2022 Oldham Council election
| 5 May 2022 |

20 of 60 seats on Oldham Metropolitan Borough Council 31 seats needed for a majority
|  | First party | Second party | Third party |
| Leader | Arooj Shah | Graham Sheldon | Howard Sykes |
| Party | Labour | Conservative | Liberal Democrats |
| Last election | 40 seats, 39.5% | 8 seats, 23.9% | 8 seats, 11.0% |
| Seats won | 35 seats | 9 seats | 9 seats |
| Seat change | −5 seats | +1 seat | +1 seat |
|  | Fourth party | Fifth party |
| Party | Failsworth Independent Party | Independent |
| Seats won | 5 seats | 2 seats |
- Map of the results, including the by-election in Medlock Vale
| council control before election Labour | Subsequent council control Labour |

= 2022 Oldham Metropolitan Borough Council election =

2022 local election in Oldham

The 2022 Oldham Metropolitan Borough Council election took place on 5 May 2022. One third—20 out of 60—of councillors on Oldham Council was elected. The election took place alongside other local elections across the United Kingdom.

In the previous council election in 2021, the Labour Party maintained its control of the council, holding 40 of the council's 60 seats.
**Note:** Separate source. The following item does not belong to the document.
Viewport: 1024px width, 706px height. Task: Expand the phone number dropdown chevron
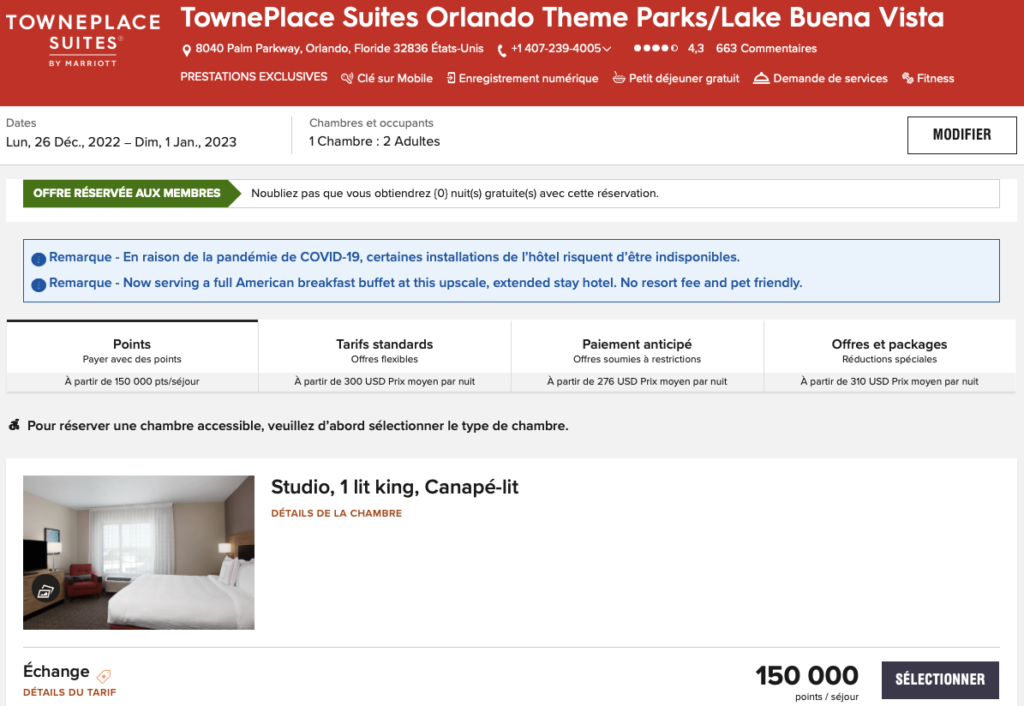click(607, 49)
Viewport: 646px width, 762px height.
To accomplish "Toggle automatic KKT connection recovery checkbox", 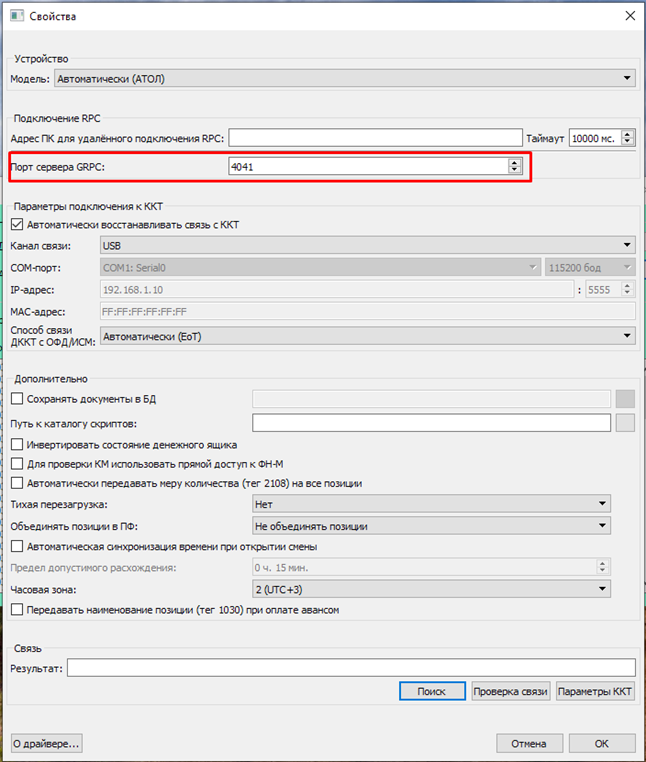I will point(17,225).
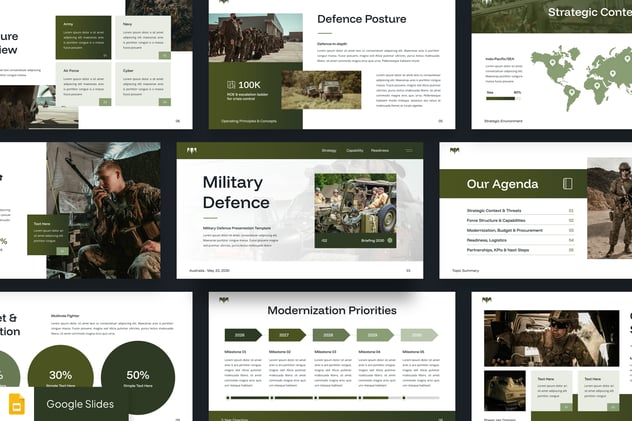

The Conservative Party and the Liberal Democrats held eight seats each, and various independents held the remaining four.

Labour maintained their majority on the council, but lost five of their seats to a total of thirty-five members.

== Background ==
=== History ===

Result of the 2021 council election

The Local Government Act 1972 created a two-tier system of metropolitan counties and districts covering Greater Manchester, Merseyside, South Yorkshire, Tyne and Wear, the West Midlands, and West Yorkshire starting in 1974. Oldham was a district of the Greater Manchester metropolitan county. The Local Government Act 1985 abolished the metropolitan counties, with metropolitan districts taking on most of their powers as metropolitan boroughs. The Greater Manchester Combined Authority was created in 2011 and began electing the mayor of Greater Manchester from 2017, which was given strategic powers covering a region coterminous with the former Greater Manchester metropolitan county.
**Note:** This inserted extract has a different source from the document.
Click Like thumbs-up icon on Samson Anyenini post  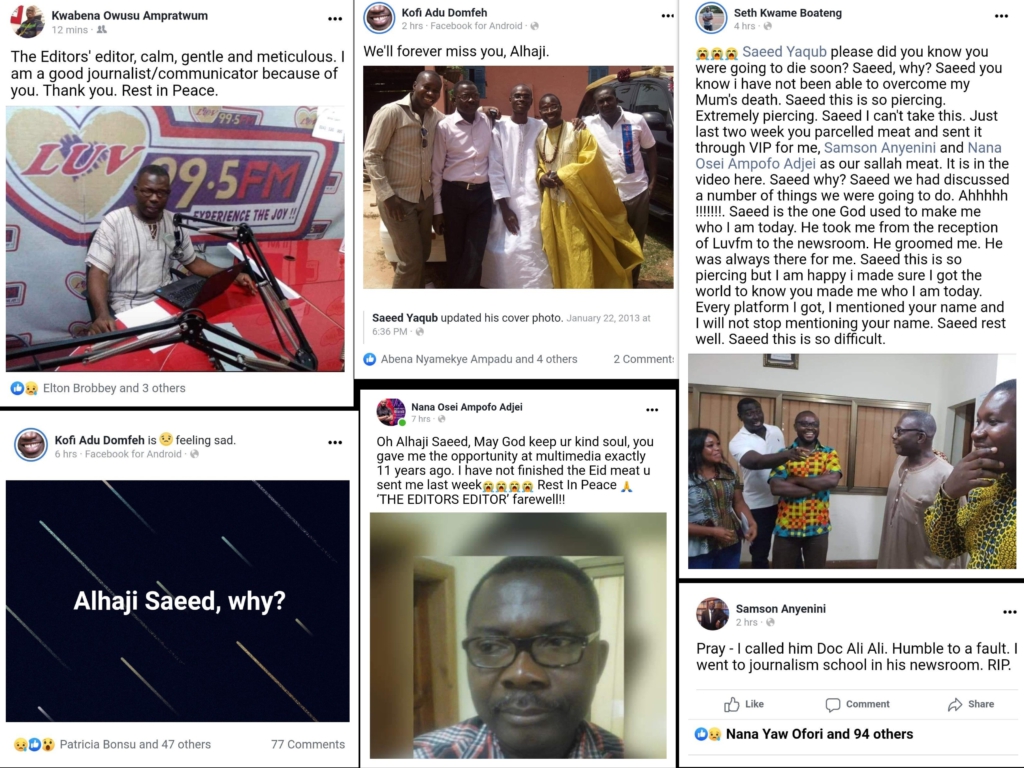coord(731,704)
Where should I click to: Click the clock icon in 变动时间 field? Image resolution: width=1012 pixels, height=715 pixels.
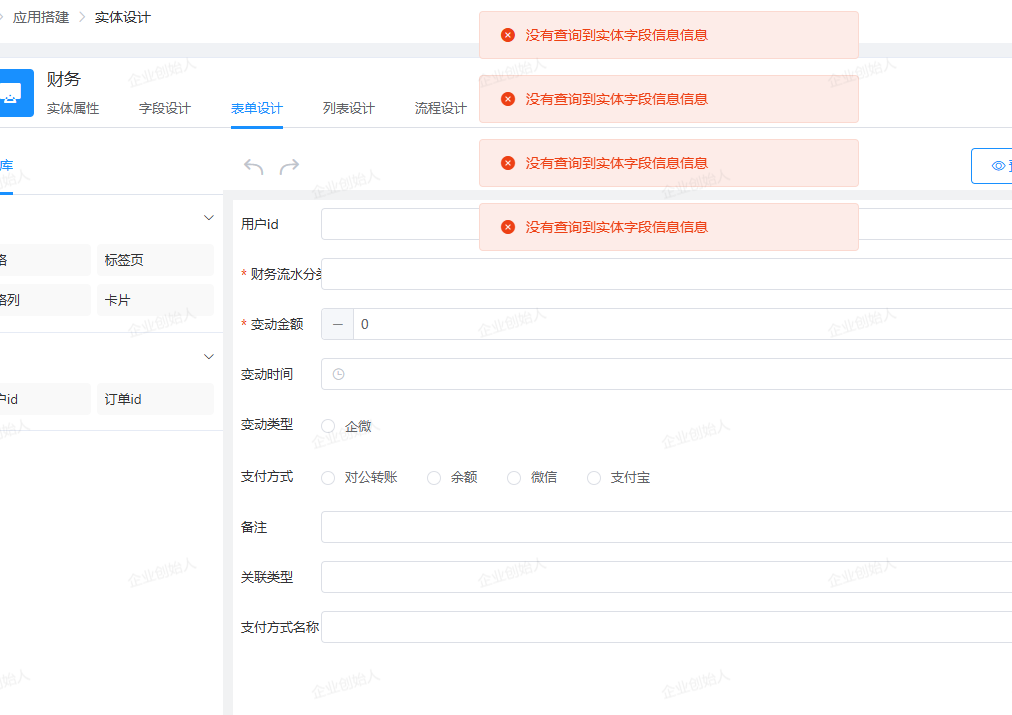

Since its formation, Oldham Council has typically been under Labour control or no overall control, with a period of Conservative control from 1978 to 1980 and Liberal Democrat control from 2000 to 2002. Labour most recently gained overall control of the council in the 2011 election. The council leader Sean Fielding lost his seat to the Failsworth Independent Party in the most recent council election in 2021, in which Labour won nine of the twenty seats up for election, with the Conservatives winning five, the Liberal Democrats winning three and the Failsworth Independent Party winning two. Fielding had challenged the council's leader Jean Stretton in May 2018, demanding more street cleaners, landlord licensing, more housing in the city centre to reduce green belt development, and better connections to other areas of Greater Manchester.
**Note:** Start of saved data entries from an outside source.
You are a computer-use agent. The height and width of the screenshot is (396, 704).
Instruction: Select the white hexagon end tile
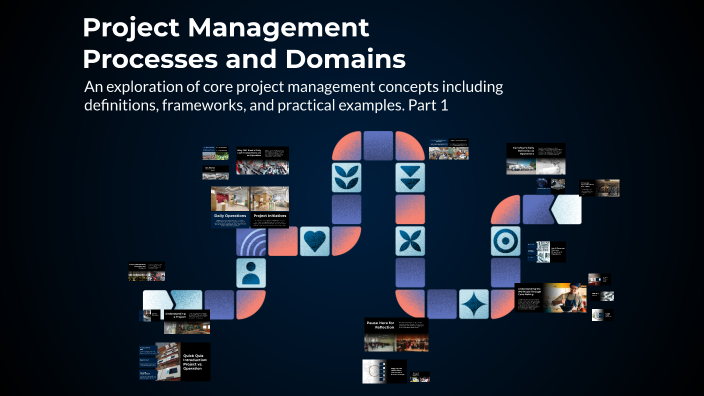[x=566, y=209]
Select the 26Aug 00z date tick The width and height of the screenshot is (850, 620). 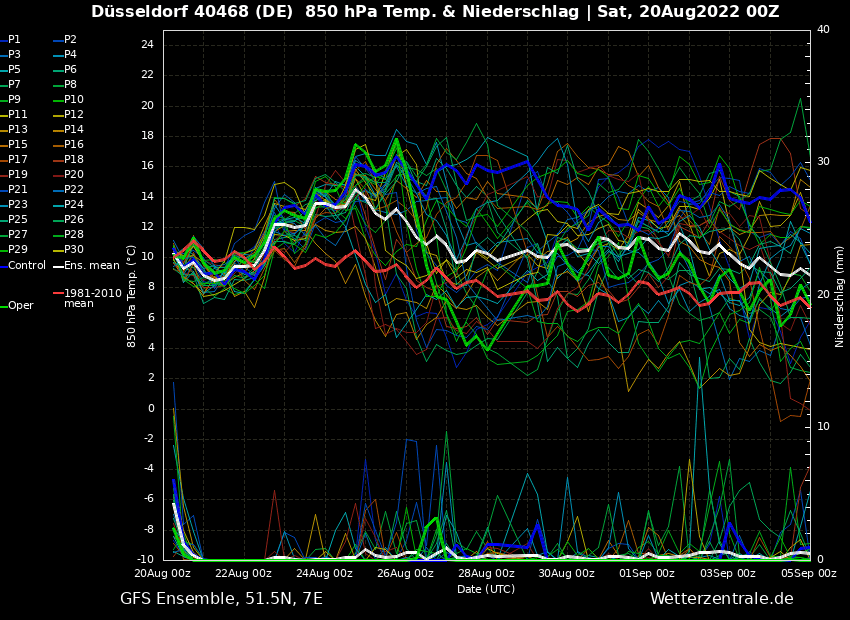[x=406, y=573]
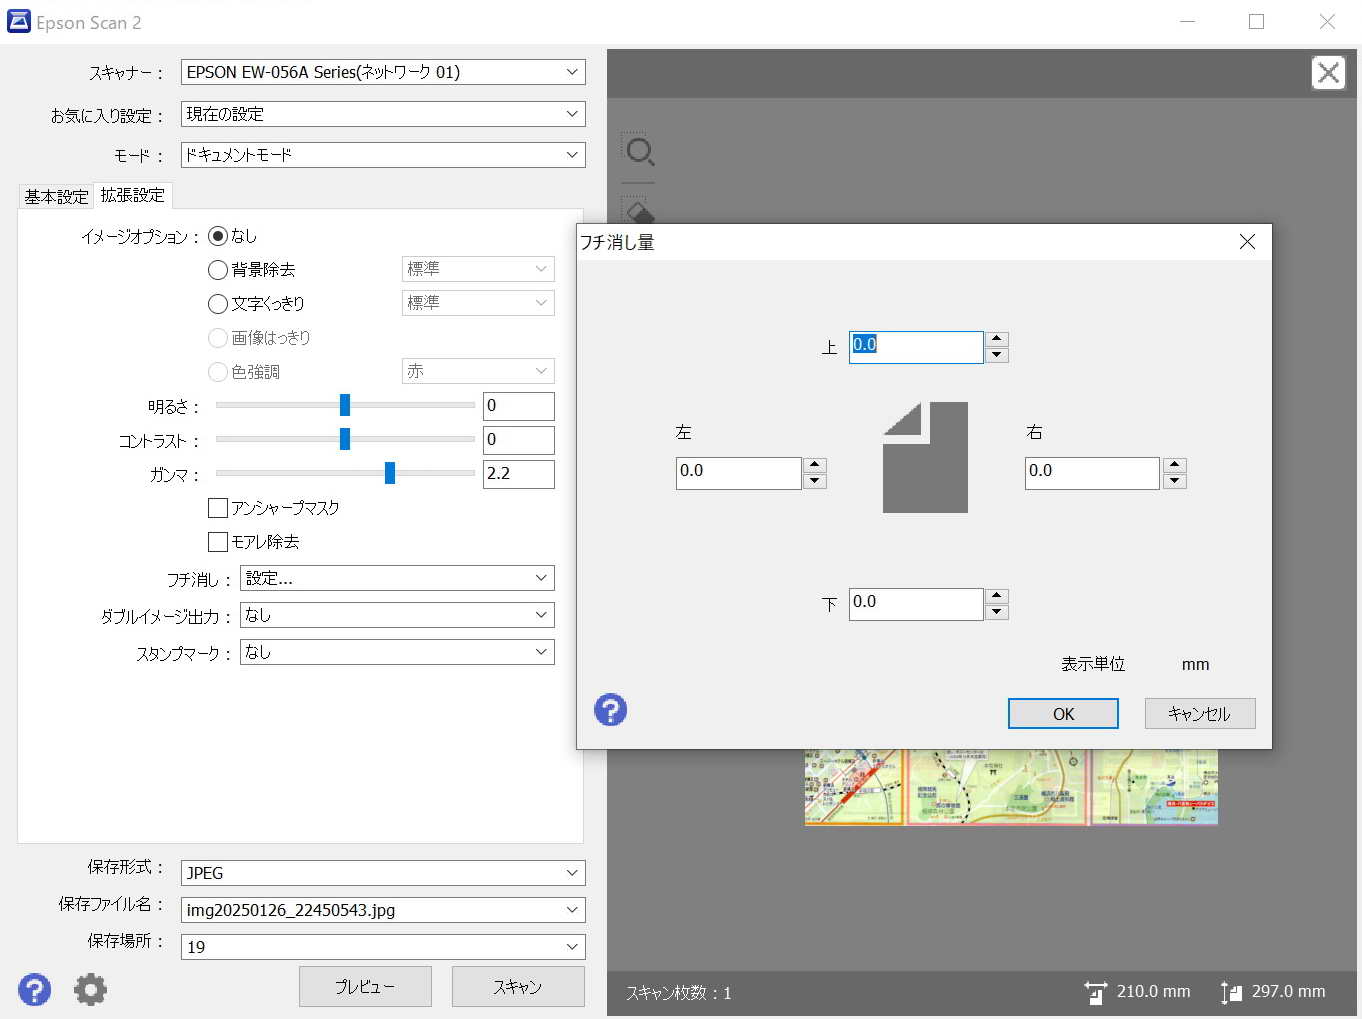Viewport: 1362px width, 1019px height.
Task: Click the zoom magnifier icon in preview
Action: pos(639,152)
Positions up for election in 2022 were last elected in 2018. In that election, 18 Labour councillors were elected, as were two Conservatives, and two Liberal Democrats.

=== Council term ===
After Sean Fielding's defeat, the council's deputy leader Arooj Shah was elected leader. She promised to spend more on street cleaning and stronger enforcement against littering and fly tipping, as well as proposing ways to support local businesses.

The Conservative councillor Sahr Abid resigned in March 2022 citing work commitments, having been elected in 2021. A by-election will be held to fill her seat alongside the main council election.

== Electoral process ==
The council elects its councillors in thirds, with a third being up for election every year for three years, with no election in the fourth year. The election will take place by first-past-the-post voting, with wards generally being represented by three councillors, with one elected in each election year to serve a four-year term.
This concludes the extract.